I’ve tried a Titan X board and it was fine. If I do something like --metrics ipc it does not fail.
It happens 6 or 7 seconds into the profiling. You can see some of the test results scrolling by. Then it hangs and reboots. Just try the command that I posted above with a Titan XP board.
You said your system didn’t crash, but do you have a K620 AND a Titan XP in your machine?
My machine is still crashing with the CUDA_VISIBLE_DEVICES=0.
I have no idea what you mean by “If still not work, can you check other driver also ?”.
It took me quite a while to come up with a configuration and an application (that you have the source code to)
the would allow you to reproduce the bug.
Could you please put a K620 and a Titan XP in your machine and run the tests too?

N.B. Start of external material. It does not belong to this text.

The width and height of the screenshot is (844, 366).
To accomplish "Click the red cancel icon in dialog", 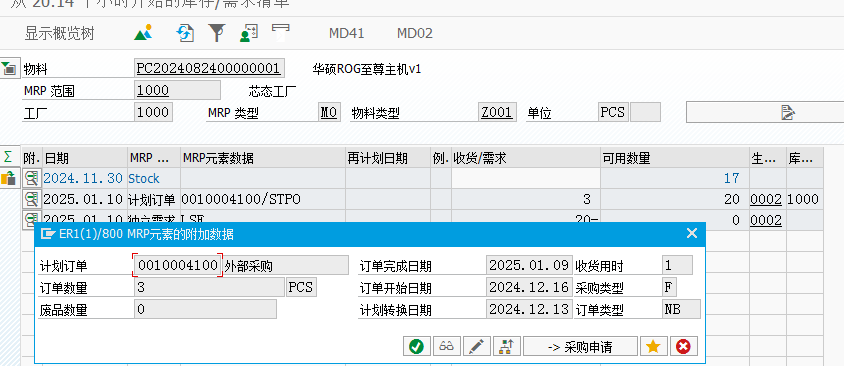I will (684, 347).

I did it and as I said, my machine still crashed. Could you please be more explicit with the commands you want me to run? Tell me exactly what you want me to enter. “–replay-mode application” is not a command.
nvprof -m all --replay-mode application matrixMul.exe
I put it in a batch file 50 times and then executed the batch. Without the --replay-mode switch the machine would crash the first time program would execute. However, with --replay-mode you could execute the program 8 or 9 times before the crash. It took a couple hours before the crash … but it still happens.
The K620 is my display GPU. I am running all of my code on the Titan XP. The output of nvidia-smi (shown earlier in this thread) shows that they are both in WDDM mode. My Titan XP does not have a video cable attached to it.
But as we can’t reproduce the issue also no log to check, so no progress for now.
Can you use cuda-memcheck to check if the sample has memory issues ?
Also for current stage, does it block your work ? As this is SDK sample, your own app also met the issue ?
I think the current WAR is not using --metrics all , but only collect the metrics you want.